## Short exercise 1
In the game report, what did the third television replay of Natasha Gamble's late shot show?
## Short exercise 2
Summarize the game report in two sentences.

## Source text
□ □ □ □ □

The crowds got larger – there was an influx of orange-clad fans – on the second day as the two sessions drew a total of 9,495 after a first-day total of 5,671. Today's session, which will be the fifth of the tournament, should boost overall attendance, especially since the top seeds will square off.
GAME ONE: No. 1 seed LSU vs. No. 9 seed Alabama. RESULT: LSU wins, 60-59.
LSU was presented with the regular season trophy a few minutes before tipoff. Alabama nearly sent the top seed home without a tournament win.
In a brilliantly schemed game, coach Rick Moody managed to slow down LSU, which grew increasingly agitated as the game wore on. LSU never gained the lead until Scholanda Hoston hit a layup with 1:09 left in the game to put the Lady Tigers up by one, 58-57. LSU led by three, 60-57, after two free throws by Seimone Augustus, but Alabama appeared to tie the game on a three-pointer by Natasha Gamble with five seconds left.
Time expired before LSU could attempt a shot – point guard Temeka Johnson later told coach Pokey Chatman that she saw the official signal a two and so she opted to run out the clock instead of making a drive to the basket – and the crowd and both coaches thought the game was going to overtime.
However, because one official signaled for a three and another signaled a two, the score remained in dispute. Crew chief Brian Enterline requested a television replay to determine if the shot was made behind the arc. The first two replays were inconclusive; the third showed Gamble's right foot on the line, Enterline said.
"Two of the angles were not clear, but the last angle we looked at, her right foot was touching the line," said Bill Stokes, coordinator of women's basketball officials.
The score was changed to 60-59, and five seconds were put on the clock. Alabama immediately fouled Hoston, who missed both free throws with four seconds left. Bama got the rebound, but a desperation heave fell short.
The crowd reacted with deafening boos as LSU's and Bama's players shook hands after the game. Several Crimson Tide players were crying, as were a few cheerleaders. The Tennessee fans in attendance gave Alabama a standing ovation as the team left the court.
"We went to the locker room with a lot of pride, and I'm glad everybody saw that and appreciated that," said Bama's Krystle Johnson.

□ □ □ □ □

## Provided data

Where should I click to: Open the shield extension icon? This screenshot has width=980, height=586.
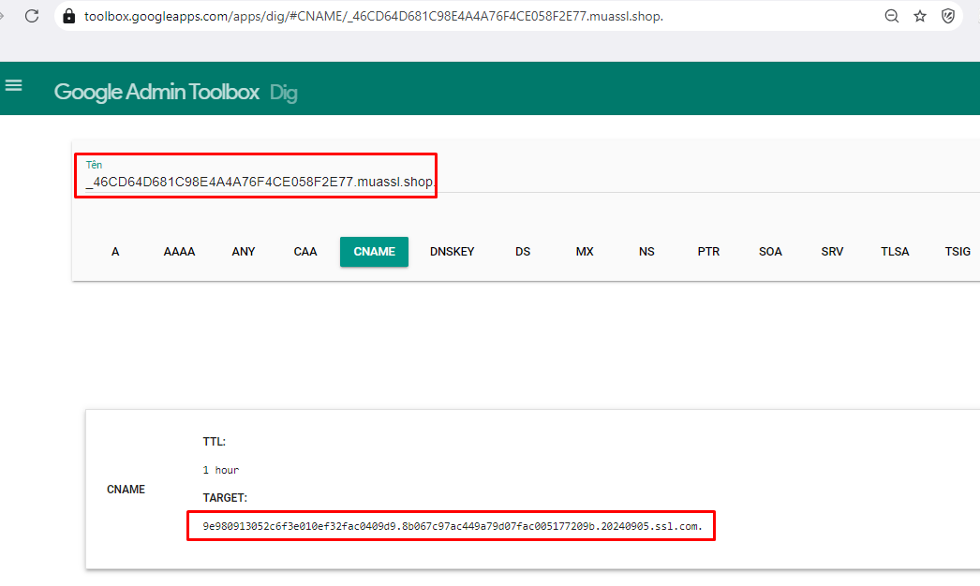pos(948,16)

□ □ □ □ □

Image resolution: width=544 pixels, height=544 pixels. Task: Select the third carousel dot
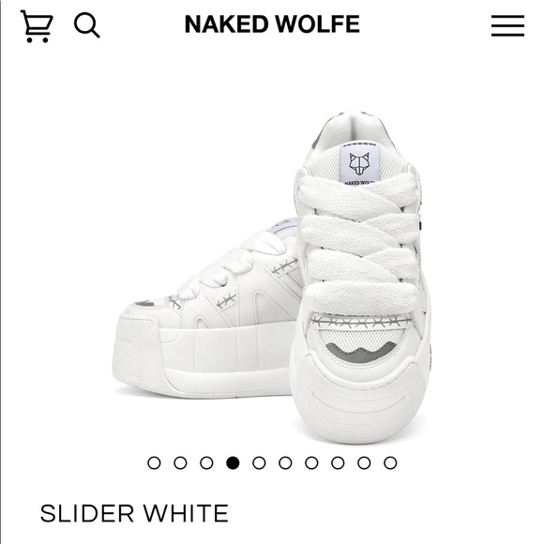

□ □ □ □ □

## Correct answer 1
It showed Gamble's right foot on the three-point line.

## Correct answer 2
Top-seeded LSU beat ninth-seeded Alabama 60-59, never leading until Scholanda Hoston's layup with 1:09 left. Natasha Gamble's late shot, which at first appeared to tie the game, was ruled a two-pointer after a replay showed her right foot on the line, and Alabama's last desperation heave fell short.